● **Excerpt**:
§

The episode originally aired on February 24, 2023.

Sasha Colby reportedly urinated on the main stage during the lip-sync contest. Spice uses a disco ball during the contest.

=== Fashion ===
For "My Favorite Ball", Mistress Isabelle Brooks wears an outfit made from deconstructed beach balls based on "The Ball Ball" (season 12). Marcia Marcia Marcia's outfit is based on "The Bag Ball" (season 13) and Malaysia Babydoll Foxx's dress is based on "The Hair Ball" (season 3). Spice's purple outfit is based on "The Ball Ball" and Salina EsTitties presents an outfit based on "The Money Ball" (season 3). Loosey LaDuca's look is also based on "The Bag Ball" and Luxx Noir London's look is also based on "The Hair Ball". Sasha Colby's cannabis-inspired look is also based on "The Bag Ball" and Anetra's look is based on "Sugar Ball" (season 5). For "Crystallized Eleganza", Spice's look incorporates disco balls. Marcia Marcia Marcia presents a can-can-inspired look. Loosey LaDuca's concept is a small town girl who placed runner-up in a local beauty pageant. Anetra's look has a protruding crystal spine.

§

● **Data provided**:
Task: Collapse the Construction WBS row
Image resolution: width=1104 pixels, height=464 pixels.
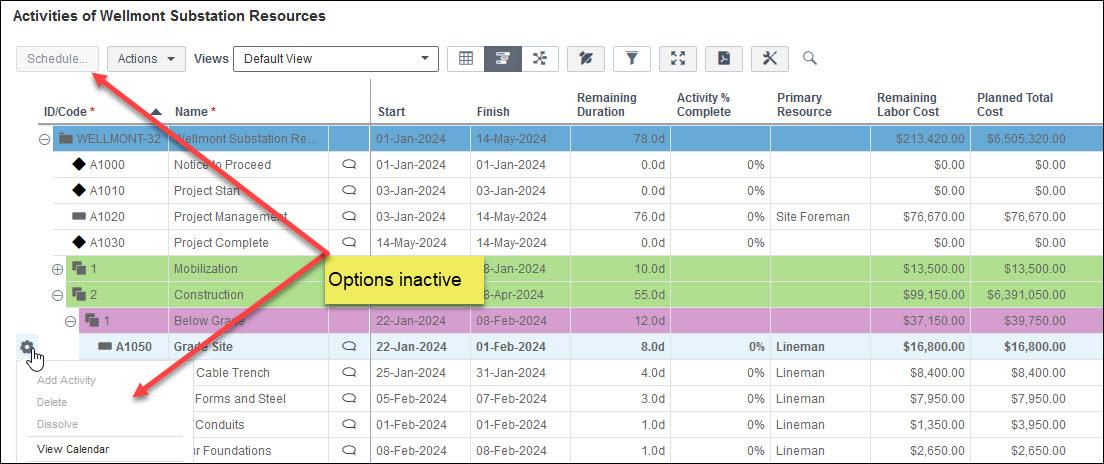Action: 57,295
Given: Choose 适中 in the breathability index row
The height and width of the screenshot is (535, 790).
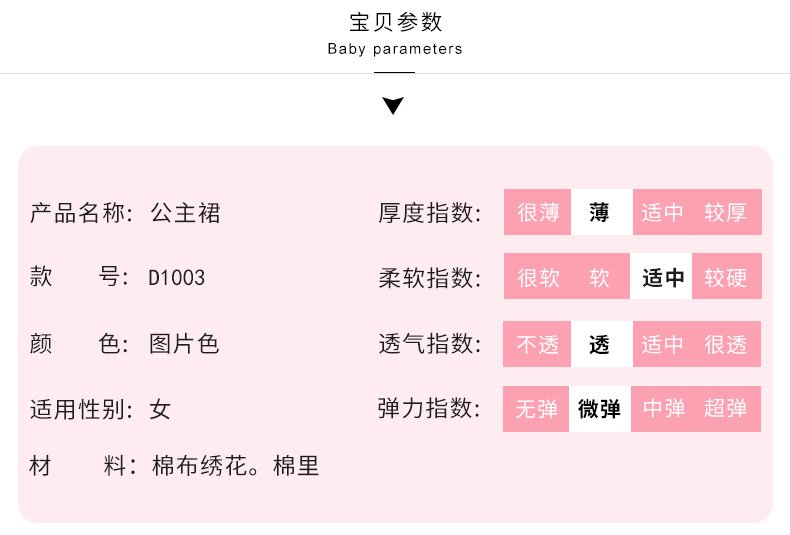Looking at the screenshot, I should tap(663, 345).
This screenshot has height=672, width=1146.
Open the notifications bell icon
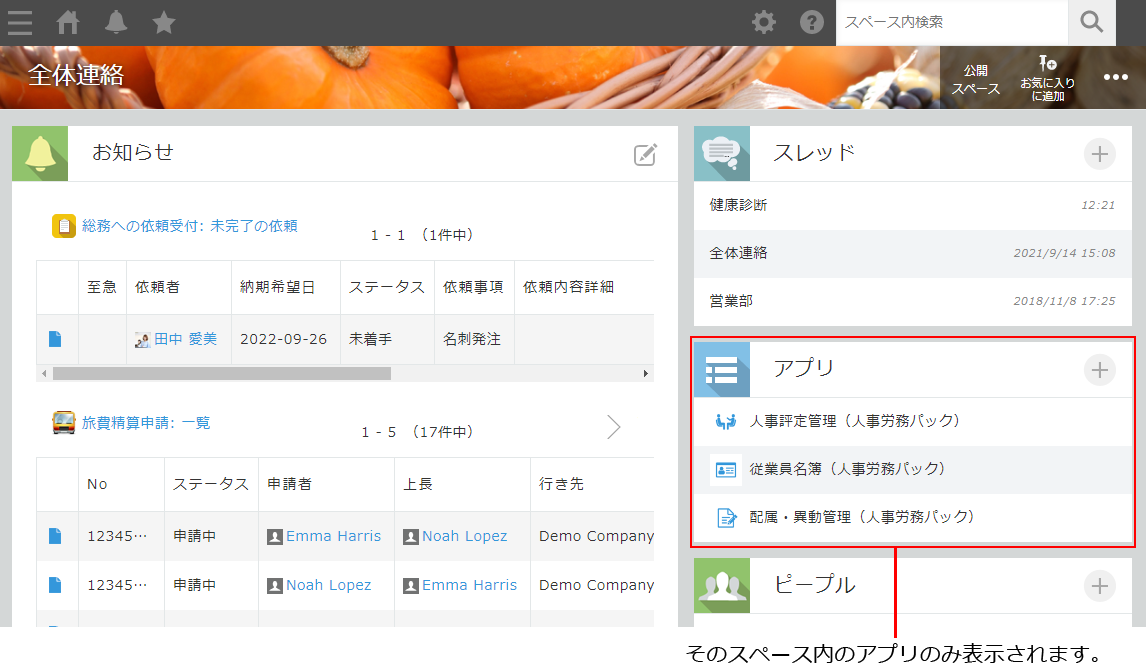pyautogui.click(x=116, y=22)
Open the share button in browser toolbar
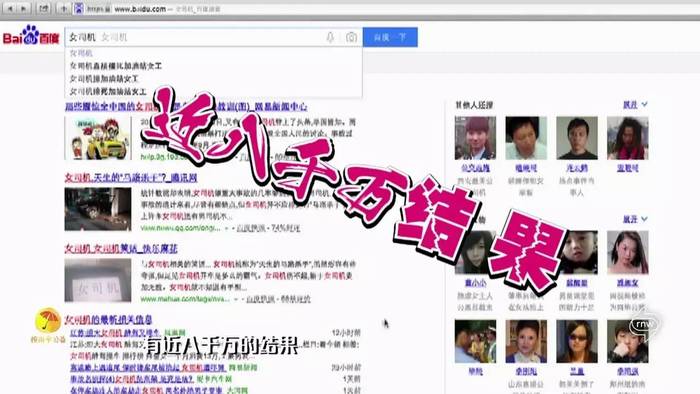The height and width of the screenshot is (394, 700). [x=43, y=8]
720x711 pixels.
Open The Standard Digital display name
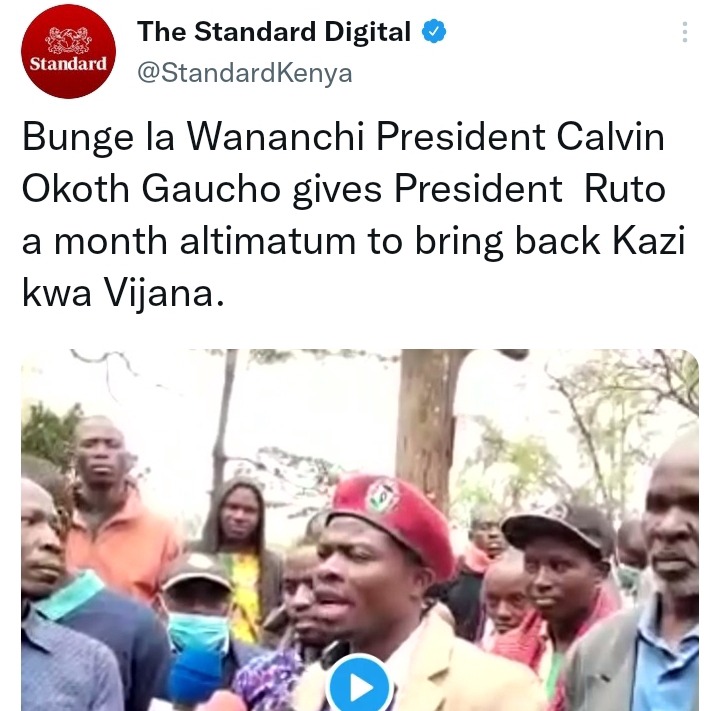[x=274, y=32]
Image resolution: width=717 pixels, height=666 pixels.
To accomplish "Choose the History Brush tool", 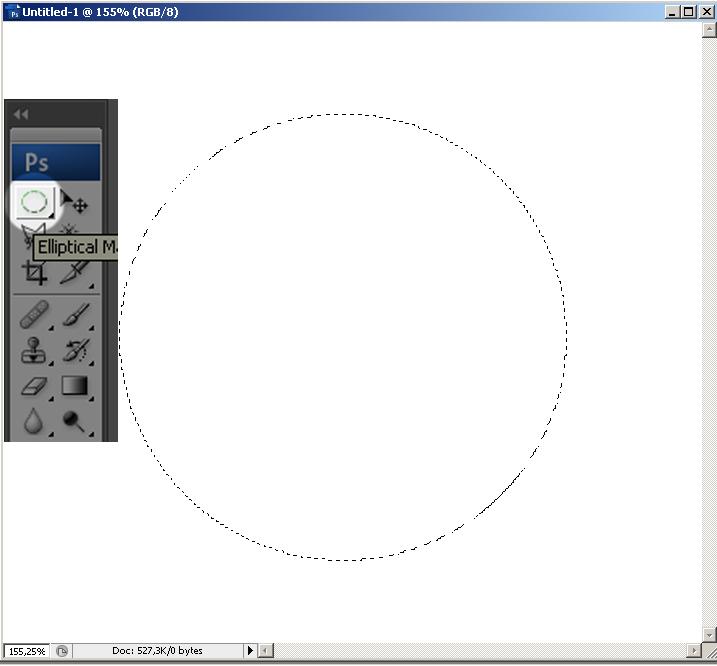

§

● **Assigned task 1**: Decide whether each statement agrees with the episode excerpt, answering yes or no and quoting the words from the excerpt that settle it: (a) Anetra's "Crystallized Eleganza" look has a protruding crystal spine; (b) Sasha Colby's "My Favorite Ball" look is based on "The Hair Ball"; (c) the episode first aired in 2022.
● **Assigned task 2**: Please write the next part of the episode excerpt, carrying on after its final sentence.
The records are drawn from a separate source.

● **Written answer 1**:
(a) Yes: "Anetra's look has a protruding crystal spine."
(b) No: "Sasha Colby's cannabis-inspired look is also based on "The Bag Ball""
(c) No: "The episode originally aired on February 24, 2023."

● **Written answer 2**:
== Reception ==
Trae DeLellis of The A.V. Club gave the episode a rating of 'A-'. Stephen Daw ranked the "Thats What I Want" performance number 17 in Billboards list of the season's lip-syncs and wrote, "The real criminal in this lip sync was the choice of song. Both Salina and Spice did fine given the assignment, but we're stuck wondering why 'That's What I Want' was the song picked out of all Lil Nas X's discography for a Lip Sync For Your Life. 'Call Me By Your Name (Montero),' 'Industry Baby,' and even 'Old Town Road' would have all been much better choices with clearer paths to success for either of these two queens, while 'That's What I Want' offered very little for our performers to act on." Kevin O'Keeffe of Xtra Magazine said Salina EsTitties "delivered an uncharacteristically low-key" lip-sync performance.